* EXERCISE GOAL *
Omit the images. Restate all of the records word for word.

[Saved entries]
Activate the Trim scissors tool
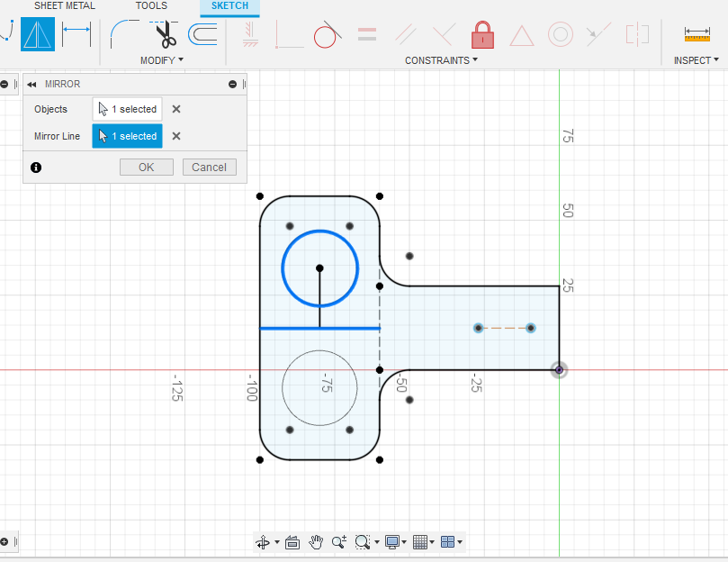 [165, 35]
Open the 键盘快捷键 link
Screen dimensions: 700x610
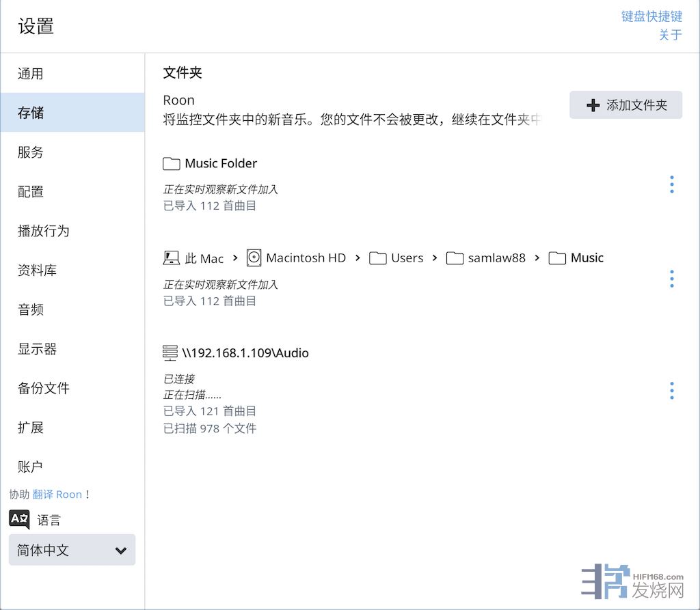pos(651,16)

* RESULT OF THIS TASK *
Activate the Trim scissors tool
 [165, 35]
Open the 键盘快捷键 link
Screen dimensions: 700x610
pos(651,16)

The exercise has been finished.